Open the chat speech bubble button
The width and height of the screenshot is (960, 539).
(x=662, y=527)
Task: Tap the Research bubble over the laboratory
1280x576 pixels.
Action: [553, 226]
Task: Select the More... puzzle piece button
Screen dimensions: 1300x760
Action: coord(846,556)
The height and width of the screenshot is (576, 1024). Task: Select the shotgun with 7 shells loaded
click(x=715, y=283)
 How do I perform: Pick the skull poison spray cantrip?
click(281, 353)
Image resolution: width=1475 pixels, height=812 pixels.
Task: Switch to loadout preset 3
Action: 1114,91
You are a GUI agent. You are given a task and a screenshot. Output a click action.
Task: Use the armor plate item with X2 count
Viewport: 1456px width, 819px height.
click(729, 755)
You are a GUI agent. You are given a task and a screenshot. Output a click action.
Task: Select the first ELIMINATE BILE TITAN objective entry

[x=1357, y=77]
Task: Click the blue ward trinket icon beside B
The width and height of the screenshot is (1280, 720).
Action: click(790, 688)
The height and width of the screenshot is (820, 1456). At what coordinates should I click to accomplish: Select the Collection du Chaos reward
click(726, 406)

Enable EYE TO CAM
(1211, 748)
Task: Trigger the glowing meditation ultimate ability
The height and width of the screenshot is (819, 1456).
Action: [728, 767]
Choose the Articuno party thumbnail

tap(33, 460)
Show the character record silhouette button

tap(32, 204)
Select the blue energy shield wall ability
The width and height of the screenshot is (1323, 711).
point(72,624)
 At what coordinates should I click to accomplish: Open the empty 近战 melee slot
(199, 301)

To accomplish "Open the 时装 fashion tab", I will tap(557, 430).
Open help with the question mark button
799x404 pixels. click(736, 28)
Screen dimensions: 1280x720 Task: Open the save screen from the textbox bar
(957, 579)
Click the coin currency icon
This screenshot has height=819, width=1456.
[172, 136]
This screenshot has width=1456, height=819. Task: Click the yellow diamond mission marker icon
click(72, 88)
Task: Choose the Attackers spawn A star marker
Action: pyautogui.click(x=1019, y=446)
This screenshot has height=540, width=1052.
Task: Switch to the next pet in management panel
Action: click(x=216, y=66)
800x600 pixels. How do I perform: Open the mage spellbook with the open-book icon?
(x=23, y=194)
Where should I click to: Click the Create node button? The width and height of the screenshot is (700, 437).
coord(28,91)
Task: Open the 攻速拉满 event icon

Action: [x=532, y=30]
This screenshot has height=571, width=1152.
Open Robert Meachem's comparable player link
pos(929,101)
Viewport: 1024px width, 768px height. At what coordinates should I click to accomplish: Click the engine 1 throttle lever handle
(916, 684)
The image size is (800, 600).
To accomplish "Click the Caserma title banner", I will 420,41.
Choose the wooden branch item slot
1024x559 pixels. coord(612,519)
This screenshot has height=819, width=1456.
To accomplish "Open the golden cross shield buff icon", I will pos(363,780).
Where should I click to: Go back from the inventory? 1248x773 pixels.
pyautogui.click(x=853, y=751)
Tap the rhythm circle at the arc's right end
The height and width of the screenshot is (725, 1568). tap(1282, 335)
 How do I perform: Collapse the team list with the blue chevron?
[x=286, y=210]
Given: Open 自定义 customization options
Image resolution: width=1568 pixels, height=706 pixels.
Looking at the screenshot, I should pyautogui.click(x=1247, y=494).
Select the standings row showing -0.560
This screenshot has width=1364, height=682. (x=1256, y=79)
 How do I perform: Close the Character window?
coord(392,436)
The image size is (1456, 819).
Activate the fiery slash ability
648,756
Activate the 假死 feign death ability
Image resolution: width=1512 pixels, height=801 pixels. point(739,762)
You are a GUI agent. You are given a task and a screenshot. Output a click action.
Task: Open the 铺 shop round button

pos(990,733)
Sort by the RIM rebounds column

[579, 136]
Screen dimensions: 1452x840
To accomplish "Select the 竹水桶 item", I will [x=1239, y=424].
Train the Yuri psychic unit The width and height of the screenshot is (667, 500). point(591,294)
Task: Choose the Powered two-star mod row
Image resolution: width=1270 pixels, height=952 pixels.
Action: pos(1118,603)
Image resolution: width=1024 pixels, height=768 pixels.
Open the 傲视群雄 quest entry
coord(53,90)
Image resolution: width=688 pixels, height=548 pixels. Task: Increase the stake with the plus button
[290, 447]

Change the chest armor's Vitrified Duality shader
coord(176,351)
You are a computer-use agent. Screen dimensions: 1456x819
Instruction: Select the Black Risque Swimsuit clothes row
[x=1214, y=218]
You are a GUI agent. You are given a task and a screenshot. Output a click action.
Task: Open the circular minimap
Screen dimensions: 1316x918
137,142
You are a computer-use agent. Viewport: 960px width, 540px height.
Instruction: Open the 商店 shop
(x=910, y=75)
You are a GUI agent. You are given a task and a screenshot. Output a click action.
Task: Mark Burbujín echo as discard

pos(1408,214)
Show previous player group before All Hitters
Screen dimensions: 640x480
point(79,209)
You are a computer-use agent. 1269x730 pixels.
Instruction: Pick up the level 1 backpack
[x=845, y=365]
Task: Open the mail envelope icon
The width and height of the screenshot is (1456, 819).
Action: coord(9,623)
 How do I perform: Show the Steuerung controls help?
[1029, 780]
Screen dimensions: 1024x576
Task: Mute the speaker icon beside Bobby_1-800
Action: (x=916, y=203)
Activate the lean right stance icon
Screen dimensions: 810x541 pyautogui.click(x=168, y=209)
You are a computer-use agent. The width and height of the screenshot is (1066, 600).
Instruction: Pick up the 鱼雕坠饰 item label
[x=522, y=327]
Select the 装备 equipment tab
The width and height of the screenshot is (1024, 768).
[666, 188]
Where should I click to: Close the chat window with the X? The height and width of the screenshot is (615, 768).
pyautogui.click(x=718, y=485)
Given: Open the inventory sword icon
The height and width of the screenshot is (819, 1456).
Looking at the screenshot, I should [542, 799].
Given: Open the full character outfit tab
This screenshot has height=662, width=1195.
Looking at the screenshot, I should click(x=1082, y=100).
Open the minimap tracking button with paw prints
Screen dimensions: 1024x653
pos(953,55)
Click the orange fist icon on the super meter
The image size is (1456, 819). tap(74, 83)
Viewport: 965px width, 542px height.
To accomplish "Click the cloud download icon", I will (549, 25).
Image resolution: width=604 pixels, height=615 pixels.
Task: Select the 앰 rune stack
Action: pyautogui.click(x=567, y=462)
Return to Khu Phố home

■ Short exercise ■
Copy every item above word for word, line by line, with nothing changed or left out.

■ Written solution ■
Open the chat speech bubble button
The width and height of the screenshot is (960, 539).
(x=662, y=527)
Task: Tap the Research bubble over the laboratory
1280x576 pixels.
Action: [553, 226]
Task: Select the More... puzzle piece button
Screen dimensions: 1300x760
Action: coord(846,556)
The height and width of the screenshot is (576, 1024). Task: Select the shotgun with 7 shells loaded
click(x=715, y=283)
 How do I perform: Pick the skull poison spray cantrip?
click(281, 353)
Image resolution: width=1475 pixels, height=812 pixels.
Task: Switch to loadout preset 3
Action: 1114,91
You are a GUI agent. You are given a task and a screenshot. Output a click action.
Task: Use the armor plate item with X2 count
Viewport: 1456px width, 819px height.
click(729, 755)
You are a GUI agent. You are given a task and a screenshot. Output a click action.
Task: Select the first ELIMINATE BILE TITAN objective entry

[x=1357, y=77]
Task: Click the blue ward trinket icon beside B
The width and height of the screenshot is (1280, 720).
Action: click(790, 688)
The height and width of the screenshot is (820, 1456). At what coordinates should I click to accomplish: Select the Collection du Chaos reward
click(726, 406)

Enable EYE TO CAM
(1211, 748)
Task: Trigger the glowing meditation ultimate ability
The height and width of the screenshot is (819, 1456).
Action: [728, 767]
Choose the Articuno party thumbnail

tap(33, 460)
Show the character record silhouette button

tap(32, 204)
Select the blue energy shield wall ability
The width and height of the screenshot is (1323, 711).
point(72,624)
 At what coordinates should I click to accomplish: Open the empty 近战 melee slot
(199, 301)

To accomplish "Open the 时装 fashion tab", I will tap(557, 430).
Open help with the question mark button
799x404 pixels. click(736, 28)
Screen dimensions: 1280x720 Task: Open the save screen from the textbox bar
(957, 579)
Click the coin currency icon
This screenshot has height=819, width=1456.
[172, 136]
This screenshot has width=1456, height=819. Task: Click the yellow diamond mission marker icon
click(72, 88)
Task: Choose the Attackers spawn A star marker
Action: pyautogui.click(x=1019, y=446)
This screenshot has height=540, width=1052.
Task: Switch to the next pet in management panel
Action: click(x=216, y=66)
800x600 pixels. How do I perform: Open the mage spellbook with the open-book icon?
(x=23, y=194)
Where should I click to: Click the Create node button? The width and height of the screenshot is (700, 437).
coord(28,91)
Task: Open the 攻速拉满 event icon

Action: [x=532, y=30]
This screenshot has height=571, width=1152.
Open Robert Meachem's comparable player link
pos(929,101)
Viewport: 1024px width, 768px height. At what coordinates should I click to accomplish: Click the engine 1 throttle lever handle
(916, 684)
The image size is (800, 600).
To accomplish "Click the Caserma title banner", I will 420,41.
Choose the wooden branch item slot
1024x559 pixels. coord(612,519)
This screenshot has height=819, width=1456.
To accomplish "Open the golden cross shield buff icon", I will pos(363,780).
Where should I click to: Go back from the inventory? 1248x773 pixels.
pyautogui.click(x=853, y=751)
Tap the rhythm circle at the arc's right end
The height and width of the screenshot is (725, 1568). tap(1282, 335)
 How do I perform: Collapse the team list with the blue chevron?
[x=286, y=210]
Given: Open 自定义 customization options
Image resolution: width=1568 pixels, height=706 pixels.
Looking at the screenshot, I should pyautogui.click(x=1247, y=494).
Select the standings row showing -0.560
This screenshot has width=1364, height=682. (x=1256, y=79)
 How do I perform: Close the Character window?
coord(392,436)
The image size is (1456, 819).
Activate the fiery slash ability
648,756
Activate the 假死 feign death ability
Image resolution: width=1512 pixels, height=801 pixels. point(739,762)
You are a GUI agent. You are given a task and a screenshot. Output a click action.
Task: Open the 铺 shop round button

pos(990,733)
Sort by the RIM rebounds column

[579, 136]
Screen dimensions: 1452x840
To accomplish "Select the 竹水桶 item", I will [x=1239, y=424].
Train the Yuri psychic unit The width and height of the screenshot is (667, 500). point(591,294)
Task: Choose the Powered two-star mod row
Image resolution: width=1270 pixels, height=952 pixels.
Action: pos(1118,603)
Image resolution: width=1024 pixels, height=768 pixels.
Open the 傲视群雄 quest entry
coord(53,90)
Image resolution: width=688 pixels, height=548 pixels. Task: Increase the stake with the plus button
[290, 447]

Change the chest armor's Vitrified Duality shader
coord(176,351)
You are a computer-use agent. Screen dimensions: 1456x819
Instruction: Select the Black Risque Swimsuit clothes row
[x=1214, y=218]
You are a GUI agent. You are given a task and a screenshot. Output a click action.
Task: Open the circular minimap
Screen dimensions: 1316x918
137,142
You are a computer-use agent. Viewport: 960px width, 540px height.
Instruction: Open the 商店 shop
(x=910, y=75)
You are a GUI agent. You are given a task and a screenshot. Output a click action.
Task: Mark Burbujín echo as discard

pos(1408,214)
Show previous player group before All Hitters
Screen dimensions: 640x480
point(79,209)
You are a computer-use agent. 1269x730 pixels.
Instruction: Pick up the level 1 backpack
[x=845, y=365]
Task: Open the mail envelope icon
The width and height of the screenshot is (1456, 819).
Action: coord(9,623)
 How do I perform: Show the Steuerung controls help?
[1029, 780]
Screen dimensions: 1024x576
Task: Mute the speaker icon beside Bobby_1-800
Action: (x=916, y=203)
Activate the lean right stance icon
Screen dimensions: 810x541 pyautogui.click(x=168, y=209)
You are a computer-use agent. The width and height of the screenshot is (1066, 600).
Instruction: Pick up the 鱼雕坠饰 item label
[x=522, y=327]
Select the 装备 equipment tab
The width and height of the screenshot is (1024, 768).
[666, 188]
Where should I click to: Close the chat window with the X? The height and width of the screenshot is (615, 768).
pyautogui.click(x=718, y=485)
Given: Open the inventory sword icon
The height and width of the screenshot is (819, 1456).
Looking at the screenshot, I should [542, 799].
Given: Open the full character outfit tab
This screenshot has height=662, width=1195.
Looking at the screenshot, I should click(x=1082, y=100).
Open the minimap tracking button with paw prints
Screen dimensions: 1024x653
pos(953,55)
Click the orange fist icon on the super meter
The image size is (1456, 819). tap(74, 83)
Viewport: 965px width, 542px height.
To accomplish "Click the cloud download icon", I will (549, 25).
Image resolution: width=604 pixels, height=615 pixels.
Task: Select the 앰 rune stack
Action: pyautogui.click(x=567, y=462)
Return to Khu Phố home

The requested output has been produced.